Crédit photo Lucie Tanneau

Comment est apparue la RSE dans le droit du travail français ?

La RSE est apparue à la fin des années 1990 à travers l’explosion des codes de conduite, face à un besoin de moralisation des affaires. En droit, la notion émerge avec l’affaire Nike aux États-Unis en 2002. L’entreprise indiquait dans un rapport RSE publié sur son site Web ne pas avoir recours au travail des enfants. Une association de consommateurs a prouvé le contraire. L’entreprise a été condamnée pour publicité mensongère par la cour suprême de Californie.

À partir de là, les entreprises ont pris conscience des dangers de la communication sur la RSE et ont adopté des codes de conduite pour se prémunir des risques de contentieux. En interne, les salariés ont pu être sanctionnés sur la base de violation de ces codes. C’est là qu’intervient le droit du travail.
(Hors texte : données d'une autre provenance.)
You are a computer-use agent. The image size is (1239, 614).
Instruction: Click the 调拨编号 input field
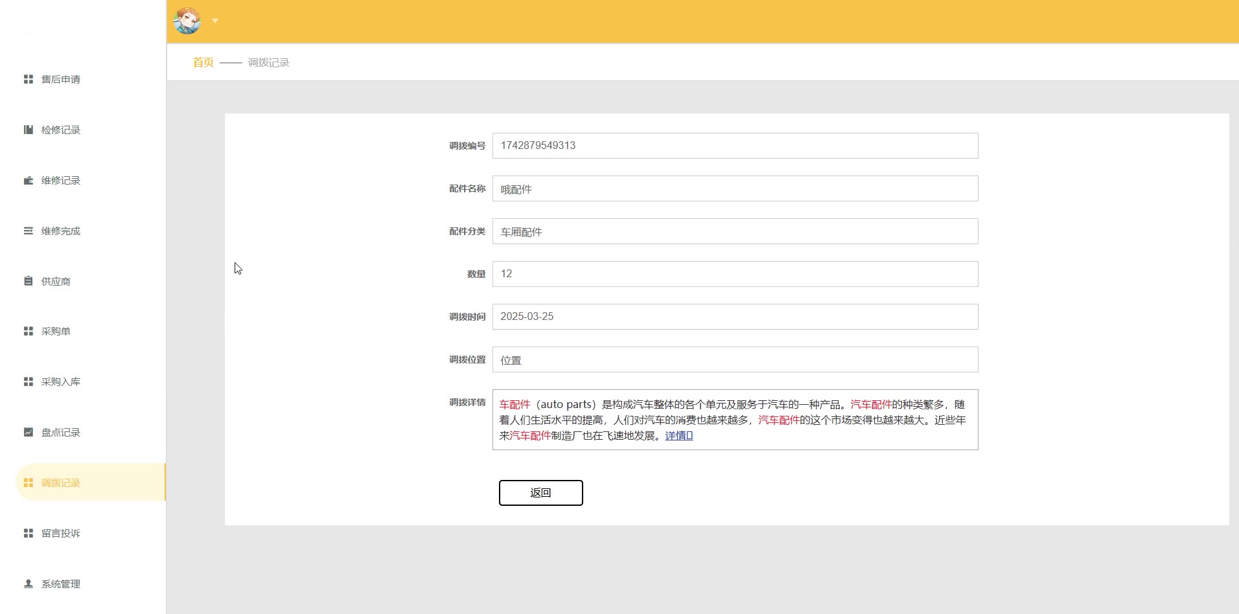735,146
Droit que la RSE contourne ?

À mon avis, oui. À deux niveaux. Au niveau individuel d’abord, car elle peut être un moyen pour les entreprises d’impo—ser des obligations supplémentaires aux employés en matière de comportement. Par exemple, certains codes ont pu prévoir qu’un salarié doit signaler si son conjoint travaille pour la concurrence, ou que l’utilisation du téléphone portable professionnel pour des raisons privées peut entraîner une retenue sur salaire. C’est illégal ! Un autre code prévoyait que « tout ce qui n’est pas expressément autorisé est interdit », contrevenant clairement aux principes des droits et libertés individuels garantis par le Code du travail (art. 1121-1).
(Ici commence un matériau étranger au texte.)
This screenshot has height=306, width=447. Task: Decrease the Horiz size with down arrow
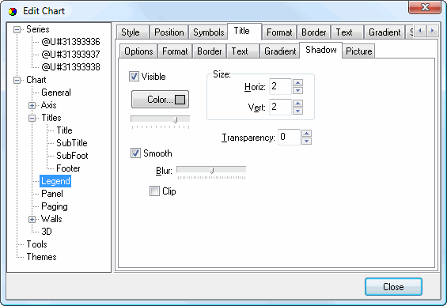click(x=298, y=91)
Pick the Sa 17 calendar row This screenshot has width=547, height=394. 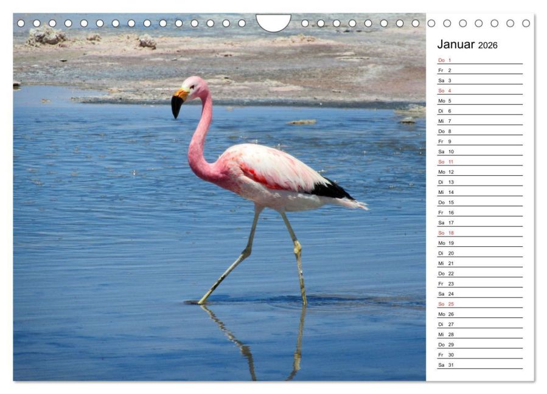point(480,223)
Au niveau collectif ensuite, les instruments de RSE peuvent être une manière de contourner les syndicats par des accords conclus avec le CE ou les salariés par voie de référendum et non plus par le dialogue social.

Vous soulevez les aspects négatifs, la RSE amène-t-elle aussi des évolutions positives du droit du travail ?

En France, pas vraiment. La première définition de la RSE concernait les démarches au-delà du droit applicable. Dans les faits, elle va rarement au-delà, mais permet à une entreprise qui pollue de s’engager sur l’environnemental, à une entreprise d’informatique de s’engager sur la protection des données. La RSE peut amener des effets bénéfiques car les entreprises vont appliquer la réglementation et communiquer sur leurs résultats. Mais elles vont choisir les thèmes sur lesquels elles s’engagent. C’est du self-service normatif. Au niveau transnational en revanche, cela peut amener des avancées quand les multinationales exportent de bonnes pratiques comme un âge minimal pour travailler sur leurs chaînes de production ou l’obligation de porter des équipements de chantier. Mais attention aux annonces, l’affaire Rana Plaza* a démontré le décalage entre l’affichage et les pratiques.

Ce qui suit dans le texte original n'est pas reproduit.